During the 1880s he executed several busts for the Monumental Cemetery in Milan, which were quite different from the classic monumental-style busts and, on the contrary, were quite dynamic. Also dated around these years is a pendant pair, The Old Man and The Ruffian (both 1883). Especially in the second sculpture, Rosso pushes toward physiognomy. A curiosity related to these two works is that Rosso exhibited them on several occasions both in Italy and abroad, sometimes simply re-presenting it under different names. In fact, he can be found exhibiting it under the names “Philemon and Bauci” (the protagonists of a mythological tale reported by Ovid in the Metamorphoses, an allegory of hospitality and unbreakable bonds) or “Faust and Marguerite” (the characters of Wolfgang Goethe’s Faust ). This tendency to give different names to the same work, or vice versa to use the same name for different works, recurs often in Rosso’s production.
The year 1883 seems to be a decidedly prolific one for Medardo Rosso, who continues to make sculptures that categorically reject the “in the round” technique, including the famous work La portinaia (1883). In the works of the 1990s, Rosso took to depicting whole figures (he usually depicted only details such as the face or half-length torso) and seeking solutions to include both figure and environment in the sculptures. Emblematic in this regard is The Man Reading (1894). During this same period, Rosso bought a new private space where he built furnaces to carry out experiments with metals, melting them down to compose alloys, and to begin working with wax. This was then the material with which he became most famous. Initially he worked with rather light, white and yellow waxes, and then switched to a darker wax, alternating at times with a glossy wax with green highlights. However, he never completely abandoned light tones, which, indeed, ultimately turned out to be the most widely used.
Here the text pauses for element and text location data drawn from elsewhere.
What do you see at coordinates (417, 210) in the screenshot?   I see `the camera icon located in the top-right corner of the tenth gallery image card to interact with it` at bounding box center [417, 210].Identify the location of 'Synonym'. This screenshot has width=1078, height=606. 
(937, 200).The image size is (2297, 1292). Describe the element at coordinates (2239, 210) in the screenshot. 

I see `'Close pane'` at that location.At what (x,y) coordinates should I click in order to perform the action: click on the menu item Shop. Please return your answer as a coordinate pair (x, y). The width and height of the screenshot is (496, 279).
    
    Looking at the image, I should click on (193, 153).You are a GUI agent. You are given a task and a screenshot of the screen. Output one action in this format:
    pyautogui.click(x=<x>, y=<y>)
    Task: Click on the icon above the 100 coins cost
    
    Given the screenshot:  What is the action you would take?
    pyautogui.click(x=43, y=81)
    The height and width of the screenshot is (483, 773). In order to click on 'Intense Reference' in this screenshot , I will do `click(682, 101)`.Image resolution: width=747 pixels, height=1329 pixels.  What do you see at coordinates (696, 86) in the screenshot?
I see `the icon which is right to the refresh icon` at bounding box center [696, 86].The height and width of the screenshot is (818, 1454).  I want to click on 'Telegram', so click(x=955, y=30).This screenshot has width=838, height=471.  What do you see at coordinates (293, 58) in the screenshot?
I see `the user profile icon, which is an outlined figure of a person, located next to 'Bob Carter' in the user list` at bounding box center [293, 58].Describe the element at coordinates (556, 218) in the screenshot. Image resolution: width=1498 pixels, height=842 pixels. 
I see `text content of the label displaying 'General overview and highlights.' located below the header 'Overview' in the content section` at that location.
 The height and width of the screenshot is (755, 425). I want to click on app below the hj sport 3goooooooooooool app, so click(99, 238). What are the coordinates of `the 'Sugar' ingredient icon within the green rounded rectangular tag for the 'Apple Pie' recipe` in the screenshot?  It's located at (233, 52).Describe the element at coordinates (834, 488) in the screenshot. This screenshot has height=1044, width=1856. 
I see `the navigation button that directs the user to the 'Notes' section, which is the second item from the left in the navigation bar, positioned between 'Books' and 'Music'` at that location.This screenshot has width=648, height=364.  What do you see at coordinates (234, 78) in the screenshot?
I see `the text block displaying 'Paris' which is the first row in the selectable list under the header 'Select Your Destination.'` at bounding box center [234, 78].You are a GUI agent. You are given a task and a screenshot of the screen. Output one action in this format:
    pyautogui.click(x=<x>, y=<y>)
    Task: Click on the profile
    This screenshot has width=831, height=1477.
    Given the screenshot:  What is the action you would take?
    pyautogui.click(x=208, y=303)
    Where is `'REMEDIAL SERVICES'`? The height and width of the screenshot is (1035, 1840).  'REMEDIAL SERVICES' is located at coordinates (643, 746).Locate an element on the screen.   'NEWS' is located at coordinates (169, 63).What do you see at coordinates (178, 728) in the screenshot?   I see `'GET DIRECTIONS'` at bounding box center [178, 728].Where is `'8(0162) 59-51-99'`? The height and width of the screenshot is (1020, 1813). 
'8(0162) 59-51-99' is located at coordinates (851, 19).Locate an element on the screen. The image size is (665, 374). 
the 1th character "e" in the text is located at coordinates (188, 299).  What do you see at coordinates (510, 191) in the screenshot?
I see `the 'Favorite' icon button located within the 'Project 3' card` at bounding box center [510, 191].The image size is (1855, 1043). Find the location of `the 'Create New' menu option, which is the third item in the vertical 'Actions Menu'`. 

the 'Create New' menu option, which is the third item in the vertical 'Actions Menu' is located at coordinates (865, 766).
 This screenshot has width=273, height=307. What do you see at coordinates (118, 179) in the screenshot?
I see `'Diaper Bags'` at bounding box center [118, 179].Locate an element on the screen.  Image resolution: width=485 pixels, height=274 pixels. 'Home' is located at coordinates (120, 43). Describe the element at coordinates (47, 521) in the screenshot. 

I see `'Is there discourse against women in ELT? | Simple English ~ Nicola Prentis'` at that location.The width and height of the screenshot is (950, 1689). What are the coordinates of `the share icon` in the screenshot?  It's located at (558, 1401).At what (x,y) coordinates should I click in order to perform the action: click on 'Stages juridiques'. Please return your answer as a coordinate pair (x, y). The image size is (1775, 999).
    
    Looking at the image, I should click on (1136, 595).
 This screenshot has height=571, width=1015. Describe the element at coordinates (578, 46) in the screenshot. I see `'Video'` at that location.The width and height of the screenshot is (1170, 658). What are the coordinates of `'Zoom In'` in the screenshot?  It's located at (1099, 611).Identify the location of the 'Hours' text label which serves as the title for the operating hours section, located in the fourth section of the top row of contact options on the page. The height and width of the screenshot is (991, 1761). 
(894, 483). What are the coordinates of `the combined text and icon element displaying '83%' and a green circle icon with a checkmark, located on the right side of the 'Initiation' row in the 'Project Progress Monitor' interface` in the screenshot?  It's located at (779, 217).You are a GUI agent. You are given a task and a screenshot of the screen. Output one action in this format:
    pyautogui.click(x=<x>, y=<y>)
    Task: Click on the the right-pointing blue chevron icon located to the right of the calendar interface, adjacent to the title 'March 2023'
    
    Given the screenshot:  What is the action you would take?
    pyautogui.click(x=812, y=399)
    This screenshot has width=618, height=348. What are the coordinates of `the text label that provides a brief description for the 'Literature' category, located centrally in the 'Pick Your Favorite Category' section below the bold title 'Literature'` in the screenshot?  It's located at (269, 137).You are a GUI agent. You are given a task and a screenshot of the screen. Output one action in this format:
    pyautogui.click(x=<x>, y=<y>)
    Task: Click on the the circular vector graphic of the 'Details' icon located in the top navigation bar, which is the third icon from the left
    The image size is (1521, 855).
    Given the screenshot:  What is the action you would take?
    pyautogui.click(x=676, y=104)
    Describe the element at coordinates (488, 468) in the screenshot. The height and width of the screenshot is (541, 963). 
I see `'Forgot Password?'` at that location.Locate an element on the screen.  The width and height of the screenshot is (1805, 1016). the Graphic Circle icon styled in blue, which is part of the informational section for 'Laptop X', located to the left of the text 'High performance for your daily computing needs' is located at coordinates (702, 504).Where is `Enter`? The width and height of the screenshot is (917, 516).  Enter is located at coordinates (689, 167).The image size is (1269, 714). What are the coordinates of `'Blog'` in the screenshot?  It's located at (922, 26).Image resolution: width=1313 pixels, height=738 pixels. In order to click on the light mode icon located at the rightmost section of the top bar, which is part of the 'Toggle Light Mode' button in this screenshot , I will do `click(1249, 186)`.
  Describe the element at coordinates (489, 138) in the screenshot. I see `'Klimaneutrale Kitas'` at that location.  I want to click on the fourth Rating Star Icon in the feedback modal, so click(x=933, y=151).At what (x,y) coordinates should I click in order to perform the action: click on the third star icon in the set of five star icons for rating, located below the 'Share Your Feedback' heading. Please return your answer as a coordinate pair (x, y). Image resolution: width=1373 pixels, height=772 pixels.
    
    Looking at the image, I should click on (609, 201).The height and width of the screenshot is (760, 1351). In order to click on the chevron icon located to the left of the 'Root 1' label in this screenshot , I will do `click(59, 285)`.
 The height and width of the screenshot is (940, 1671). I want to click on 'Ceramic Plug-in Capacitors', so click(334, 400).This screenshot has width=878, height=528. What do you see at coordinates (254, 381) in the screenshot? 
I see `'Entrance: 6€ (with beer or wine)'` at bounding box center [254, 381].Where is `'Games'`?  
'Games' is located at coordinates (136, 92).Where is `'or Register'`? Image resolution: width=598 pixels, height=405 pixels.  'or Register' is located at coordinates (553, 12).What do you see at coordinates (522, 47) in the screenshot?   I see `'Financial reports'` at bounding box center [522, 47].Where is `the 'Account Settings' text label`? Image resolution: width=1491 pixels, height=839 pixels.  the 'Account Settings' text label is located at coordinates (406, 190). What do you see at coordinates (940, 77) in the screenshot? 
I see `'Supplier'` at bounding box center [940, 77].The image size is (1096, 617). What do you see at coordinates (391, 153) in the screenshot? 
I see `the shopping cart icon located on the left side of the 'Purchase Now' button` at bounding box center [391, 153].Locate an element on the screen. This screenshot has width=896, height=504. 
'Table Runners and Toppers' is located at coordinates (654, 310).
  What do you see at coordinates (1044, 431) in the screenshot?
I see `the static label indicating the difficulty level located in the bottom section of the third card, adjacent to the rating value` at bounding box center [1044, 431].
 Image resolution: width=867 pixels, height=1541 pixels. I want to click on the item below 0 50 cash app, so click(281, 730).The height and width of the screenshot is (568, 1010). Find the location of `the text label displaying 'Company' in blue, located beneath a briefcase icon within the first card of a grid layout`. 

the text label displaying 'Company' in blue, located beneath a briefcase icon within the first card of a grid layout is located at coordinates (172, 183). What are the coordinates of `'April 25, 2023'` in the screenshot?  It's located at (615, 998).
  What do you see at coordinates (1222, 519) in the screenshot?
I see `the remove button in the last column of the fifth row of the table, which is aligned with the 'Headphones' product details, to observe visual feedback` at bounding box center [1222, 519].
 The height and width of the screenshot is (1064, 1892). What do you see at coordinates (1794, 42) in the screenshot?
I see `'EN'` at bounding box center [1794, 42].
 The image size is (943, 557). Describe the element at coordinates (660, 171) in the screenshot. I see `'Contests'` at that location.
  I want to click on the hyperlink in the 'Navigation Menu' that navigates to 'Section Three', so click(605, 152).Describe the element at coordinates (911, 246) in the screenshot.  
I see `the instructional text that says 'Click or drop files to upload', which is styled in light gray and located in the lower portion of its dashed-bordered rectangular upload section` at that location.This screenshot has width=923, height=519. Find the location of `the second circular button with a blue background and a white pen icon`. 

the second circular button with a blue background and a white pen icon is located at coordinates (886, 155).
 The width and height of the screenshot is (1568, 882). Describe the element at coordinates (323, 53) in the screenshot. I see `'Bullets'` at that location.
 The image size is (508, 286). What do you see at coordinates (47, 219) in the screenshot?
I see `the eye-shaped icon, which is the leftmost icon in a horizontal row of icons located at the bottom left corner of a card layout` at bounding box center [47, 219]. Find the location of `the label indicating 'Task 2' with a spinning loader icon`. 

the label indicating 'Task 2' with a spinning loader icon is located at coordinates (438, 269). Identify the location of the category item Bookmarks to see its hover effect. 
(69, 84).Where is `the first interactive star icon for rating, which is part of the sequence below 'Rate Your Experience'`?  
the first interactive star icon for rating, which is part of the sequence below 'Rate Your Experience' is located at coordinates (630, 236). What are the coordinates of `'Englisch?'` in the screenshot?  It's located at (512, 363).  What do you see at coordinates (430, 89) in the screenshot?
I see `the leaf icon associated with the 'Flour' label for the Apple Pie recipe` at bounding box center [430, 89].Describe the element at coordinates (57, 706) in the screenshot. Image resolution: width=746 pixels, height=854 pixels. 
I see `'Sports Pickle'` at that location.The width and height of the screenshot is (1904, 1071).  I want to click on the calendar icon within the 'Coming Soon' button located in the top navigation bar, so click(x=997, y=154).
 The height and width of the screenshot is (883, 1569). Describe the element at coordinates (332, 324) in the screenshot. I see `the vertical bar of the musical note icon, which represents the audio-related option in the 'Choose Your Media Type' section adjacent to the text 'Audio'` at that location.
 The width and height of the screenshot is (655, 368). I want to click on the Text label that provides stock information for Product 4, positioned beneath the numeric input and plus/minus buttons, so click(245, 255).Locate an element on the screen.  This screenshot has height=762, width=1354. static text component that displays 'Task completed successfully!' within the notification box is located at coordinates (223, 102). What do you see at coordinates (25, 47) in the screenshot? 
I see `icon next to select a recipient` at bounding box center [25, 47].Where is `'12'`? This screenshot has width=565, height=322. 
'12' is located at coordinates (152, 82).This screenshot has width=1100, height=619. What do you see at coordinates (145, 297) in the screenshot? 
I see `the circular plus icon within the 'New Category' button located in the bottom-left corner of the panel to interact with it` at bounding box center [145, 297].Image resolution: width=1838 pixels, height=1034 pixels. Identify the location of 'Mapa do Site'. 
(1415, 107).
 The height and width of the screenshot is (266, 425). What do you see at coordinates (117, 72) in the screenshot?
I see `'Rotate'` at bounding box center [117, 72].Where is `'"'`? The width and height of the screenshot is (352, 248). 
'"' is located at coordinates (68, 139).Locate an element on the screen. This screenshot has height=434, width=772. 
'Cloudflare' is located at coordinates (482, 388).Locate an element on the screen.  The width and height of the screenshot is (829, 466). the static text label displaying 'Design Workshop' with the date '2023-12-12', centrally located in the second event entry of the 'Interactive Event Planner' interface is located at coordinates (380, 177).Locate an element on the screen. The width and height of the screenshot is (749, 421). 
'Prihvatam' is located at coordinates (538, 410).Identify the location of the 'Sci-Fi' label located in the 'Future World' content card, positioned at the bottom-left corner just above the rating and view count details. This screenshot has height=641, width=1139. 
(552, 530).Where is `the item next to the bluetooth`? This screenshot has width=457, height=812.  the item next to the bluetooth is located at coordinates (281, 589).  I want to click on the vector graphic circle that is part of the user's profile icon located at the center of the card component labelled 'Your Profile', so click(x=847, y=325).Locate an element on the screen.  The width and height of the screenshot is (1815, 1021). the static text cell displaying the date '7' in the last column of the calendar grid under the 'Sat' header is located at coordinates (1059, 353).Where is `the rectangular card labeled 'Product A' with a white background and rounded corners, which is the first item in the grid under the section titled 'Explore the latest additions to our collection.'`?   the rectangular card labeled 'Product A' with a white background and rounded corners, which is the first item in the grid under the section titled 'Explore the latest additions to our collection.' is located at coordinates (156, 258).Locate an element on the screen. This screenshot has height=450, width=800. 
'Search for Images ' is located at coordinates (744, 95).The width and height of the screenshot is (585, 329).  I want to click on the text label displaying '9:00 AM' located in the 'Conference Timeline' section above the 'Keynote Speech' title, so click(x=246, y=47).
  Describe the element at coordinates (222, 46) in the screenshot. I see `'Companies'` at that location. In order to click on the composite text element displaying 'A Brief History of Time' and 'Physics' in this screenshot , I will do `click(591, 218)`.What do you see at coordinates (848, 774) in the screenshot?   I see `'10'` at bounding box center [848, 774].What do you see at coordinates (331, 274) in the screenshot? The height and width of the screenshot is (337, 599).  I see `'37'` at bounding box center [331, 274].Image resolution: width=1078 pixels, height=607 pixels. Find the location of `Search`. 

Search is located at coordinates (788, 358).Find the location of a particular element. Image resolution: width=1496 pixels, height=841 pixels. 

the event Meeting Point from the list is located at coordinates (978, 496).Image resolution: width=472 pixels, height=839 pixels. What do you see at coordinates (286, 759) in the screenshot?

In Medardo Rosso’s last artistic phase there is a recurring subject, namely children, whose purity and innocence he loved. Some works on this theme were conceived during a period Rosso had to spend hospitalized in a Parisian hospital in 1899 due to diabetes. Among the most famous are Child Laughing (1889), Child in the Sun (1890-92) Sick Child (1893-96), L’enfant juif (or Jewish Child) (1892-93).The work that most celebrates boyhood is Ecce Puer (c. 1906), which depicts a child named Alfred Mond but which, on a deeper level, is meant to represent the awe that children feel when confronted with new things that are trivial to adults. Rosso made numerous variations of this sculpture, using different materials as was his custom.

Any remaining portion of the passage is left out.